- Parts of the exercise -
a: Answer these questions using the game recap:
(i) By what score did the Sox beat the Seattle Mariners?
(ii) Who hit the three-run homer in the first inning?
(iii) Which pitcher gave up Evans' game-tying double in the bottom of the eighth?
b: Reproduce the game recap from "The Sox whittle" up to and including "in the ninth.".

- Source extract -
-*-
The Sox whittle away and
bring one home
May
23, 1989 ... Backed by Rob Murphy's sparkling
2 2/3 innings of shutout relief, the Sox rallied from a 4-0 deficit
and hung a 6-5 defeat on the Seattle Mariners with Dwight Evans'
run-scoring single in the ninth.
The Sox
were down, 4-0, by the second inning and Mariners starter Bill Swift had matters
in control. Murphy arrived with the Mariner lead up to 5-2, thanks mostly to
Jeffrey Leonard's first-inning three-run homer, and Sox starter John Dopson
ushered to the showers by Omar Vizquel's leadoff triple. The lefthanded reliever
promptly yielded a walk to Harold Reynolds, but then set down Henry Cotto (K),
Darnell Coles (pop to third) and Leonard (K) to keep the three-run deficit
frozen.
So it did.
In the bottom of the seventh, after Jim Rice led off with a walk, Nick Esasky
sent a 1-0 pitch into the net to cut the lead to 5-4. Esasky, in fact, scored
both of the Sox' previous runs, each time coming around after his singles.
Murphy
went back out in the eighth, now in a one-run game, and fanned Ken Griffey Jr.
for starters. He gave up a single to Jim Presley, put Greg Briley away on a fly,
and then fanned Dave Valle to end it. In the bottom of the eighth, Evans knocked
in the tying run (5-5) with a double to right-center off Jerry Reed (3-3).
-*-
- Data extract -

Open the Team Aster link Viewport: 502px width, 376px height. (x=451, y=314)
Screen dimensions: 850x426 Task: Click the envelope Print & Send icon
-*-
- Outputs for the tasks -
a:
(i) 6-5
(ii) Jeffrey Leonard
(iii) Jerry Reed

b:
The Sox whittle away and
bring one home
May
23, 1989 ... Backed by Rob Murphy's sparkling
2 2/3 innings of shutout relief, the Sox rallied from a 4-0 deficit
and hung a 6-5 defeat on the Seattle Mariners with Dwight Evans'
run-scoring single in the ninth.